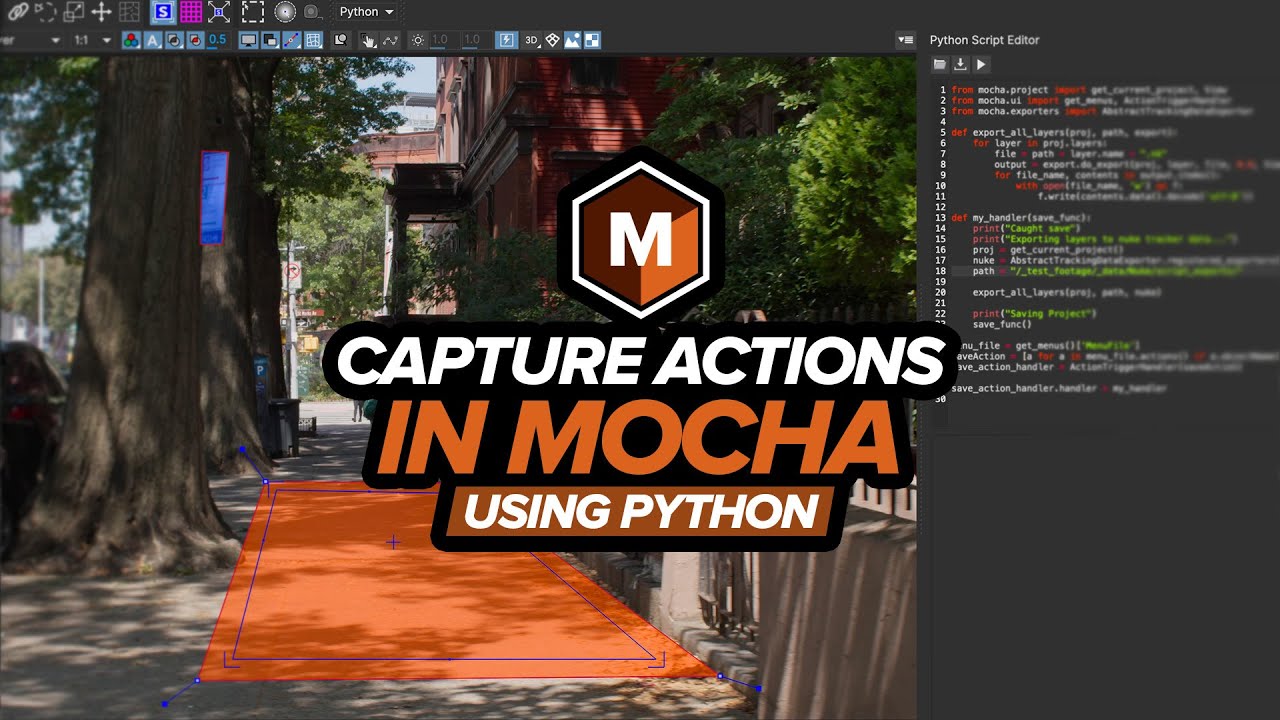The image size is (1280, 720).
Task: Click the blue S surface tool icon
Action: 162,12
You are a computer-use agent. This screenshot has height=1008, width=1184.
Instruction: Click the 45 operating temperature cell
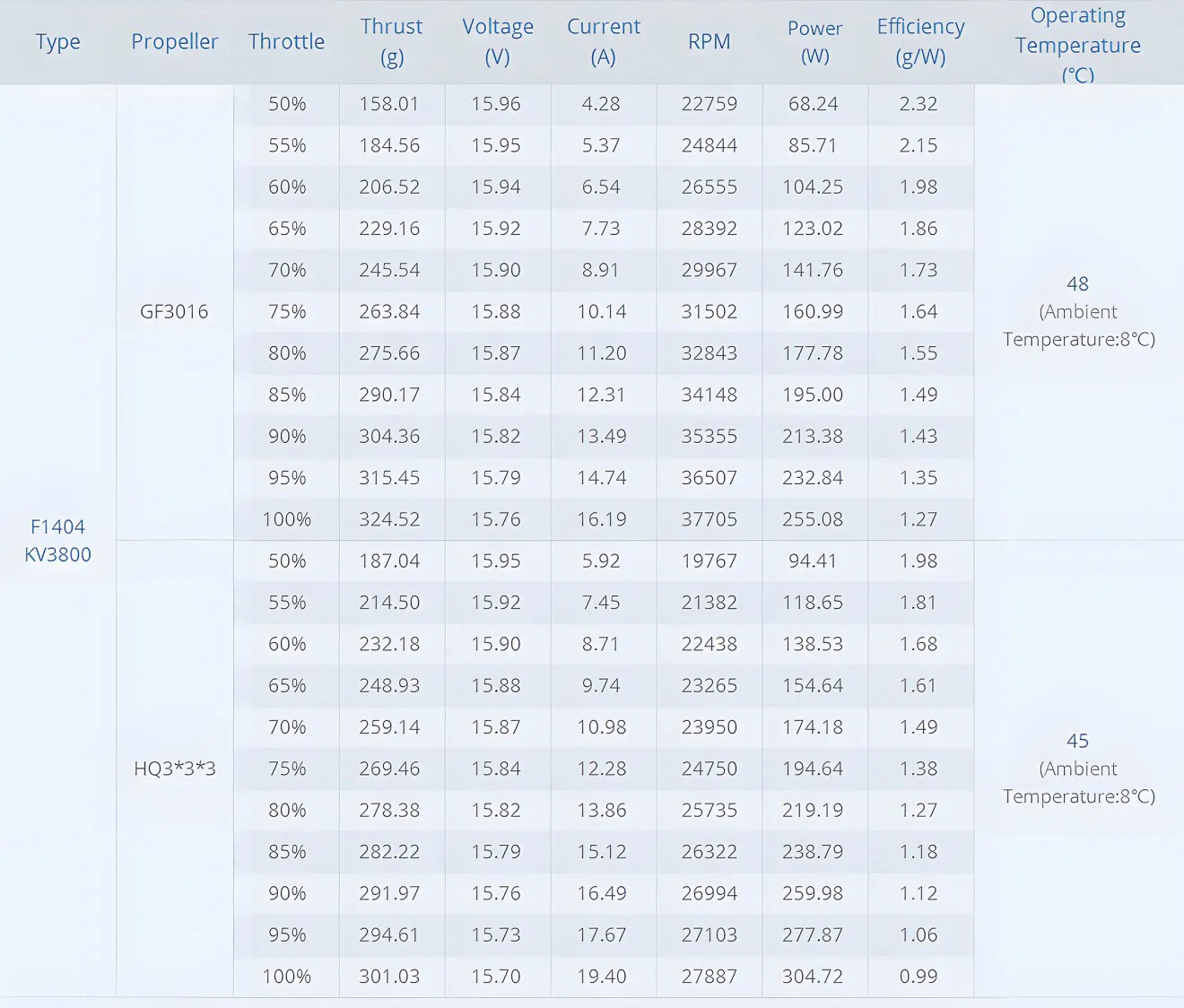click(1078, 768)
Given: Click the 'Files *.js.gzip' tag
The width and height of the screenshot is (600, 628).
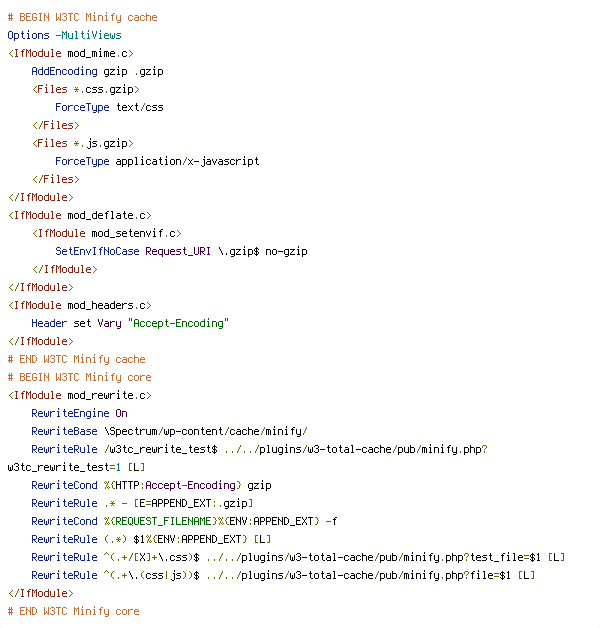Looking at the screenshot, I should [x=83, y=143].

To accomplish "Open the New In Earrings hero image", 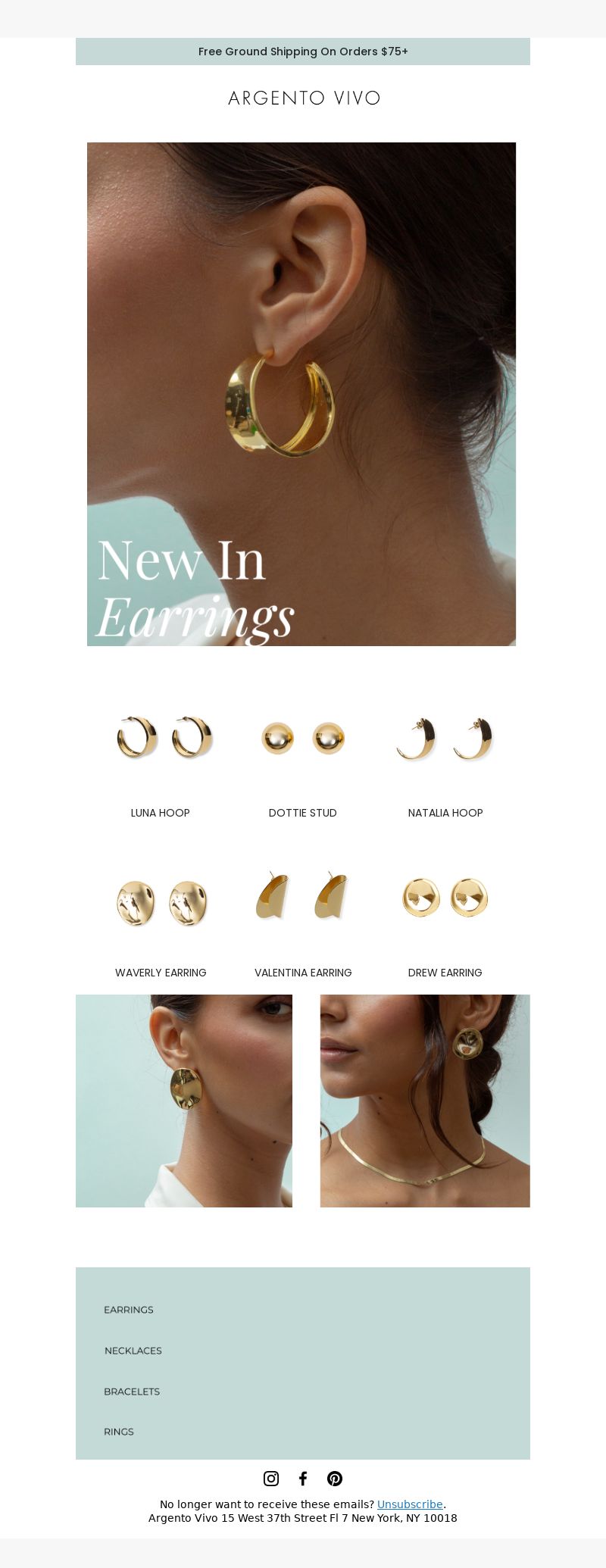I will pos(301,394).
==
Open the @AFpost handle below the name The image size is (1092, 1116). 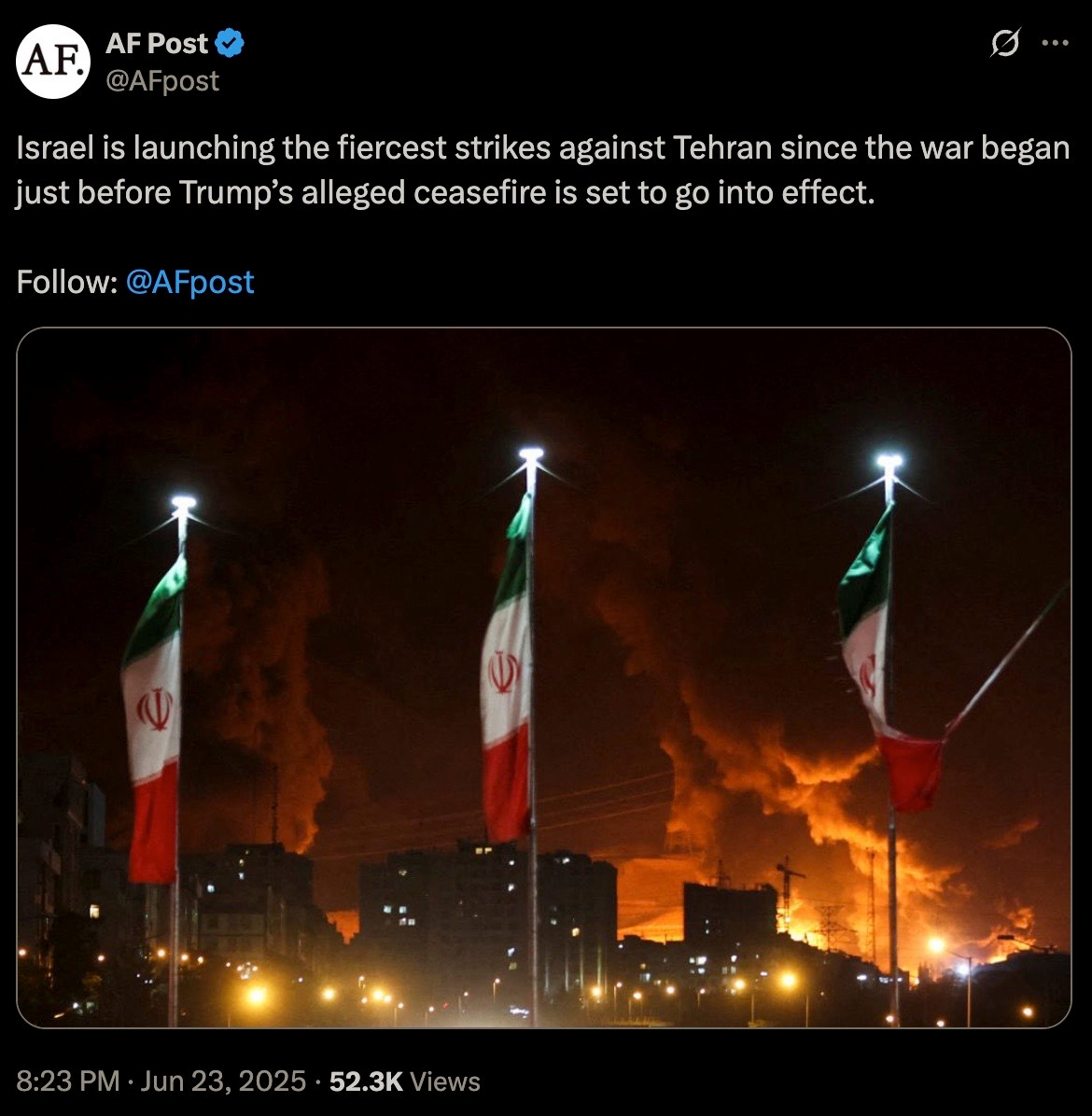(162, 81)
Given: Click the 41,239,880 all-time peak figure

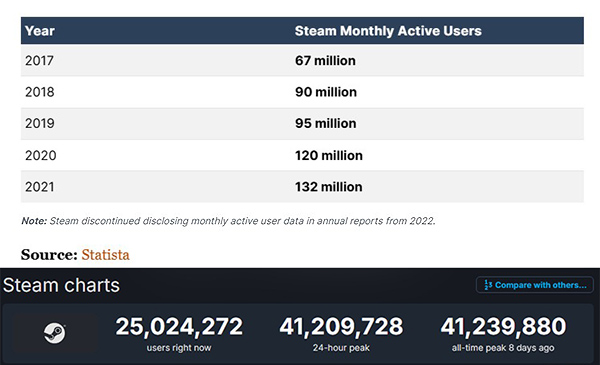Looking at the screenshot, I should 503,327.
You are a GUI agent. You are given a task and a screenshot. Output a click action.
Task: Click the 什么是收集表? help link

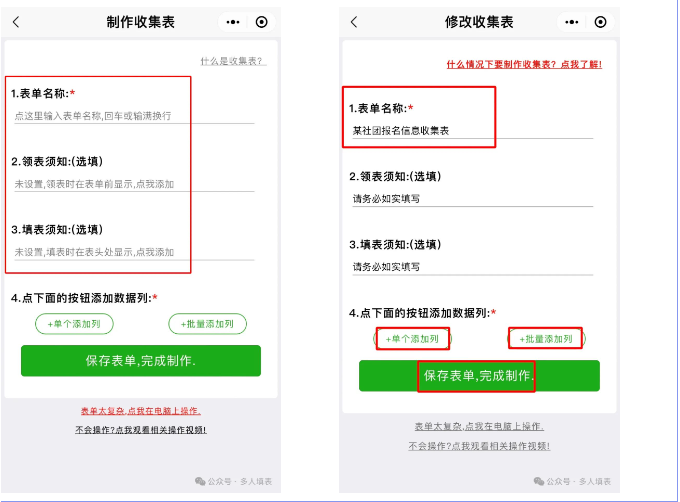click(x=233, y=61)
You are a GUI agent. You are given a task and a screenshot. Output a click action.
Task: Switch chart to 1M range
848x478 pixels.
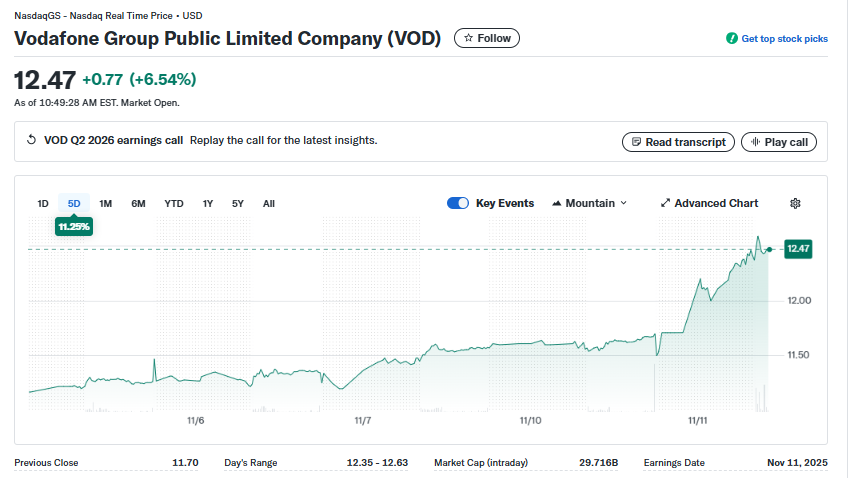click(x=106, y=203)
* * *
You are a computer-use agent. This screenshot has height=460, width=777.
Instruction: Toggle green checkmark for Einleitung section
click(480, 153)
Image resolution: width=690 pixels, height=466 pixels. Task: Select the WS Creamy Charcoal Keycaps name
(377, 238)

→ **WORK REQUEST**:
Each line above that contains the word "agent" must be copied.

→ **SOLUTION FOR THIS TASK**:
You are a computer-use agent. This screenshot has height=1008, width=1184.
You are a GUI agent. You are given a task and a screenshot. Output a click action.
You are a GUI agent. You are given a task and a screenshot. Output a click action.
You are a computer-use agent. This screenshot has height=460, width=777.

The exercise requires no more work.